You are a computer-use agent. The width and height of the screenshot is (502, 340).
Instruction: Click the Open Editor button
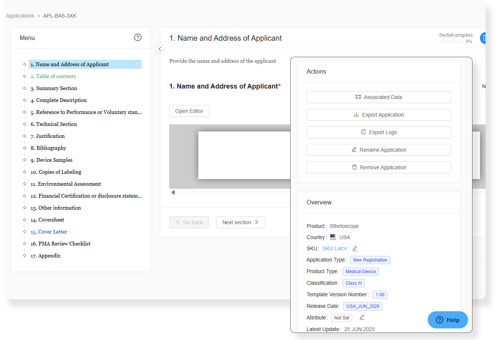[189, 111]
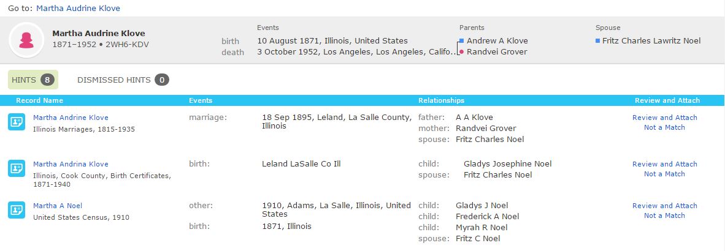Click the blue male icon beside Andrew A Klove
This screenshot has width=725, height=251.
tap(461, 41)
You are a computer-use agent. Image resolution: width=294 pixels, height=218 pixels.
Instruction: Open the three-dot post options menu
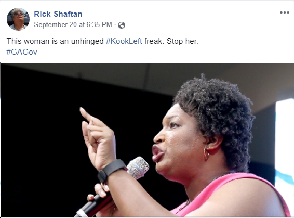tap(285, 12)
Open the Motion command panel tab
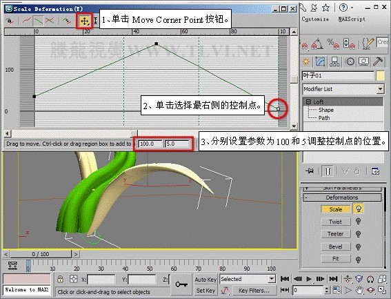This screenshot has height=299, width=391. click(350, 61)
★ ★ ★ ★ ★
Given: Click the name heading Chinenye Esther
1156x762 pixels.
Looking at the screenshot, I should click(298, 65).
★ ★ ★ ★ ★
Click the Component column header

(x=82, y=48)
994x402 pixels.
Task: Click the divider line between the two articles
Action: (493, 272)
★ ★ ★ ★ ★
Using the material above, filter for lines holding "computer" and copy each one.

**REPLY**
You are a computer-use agent. The width and height of the screenshot is (502, 340).
You are a computer-use agent. Image resolution: width=294 pixels, height=218 pixels.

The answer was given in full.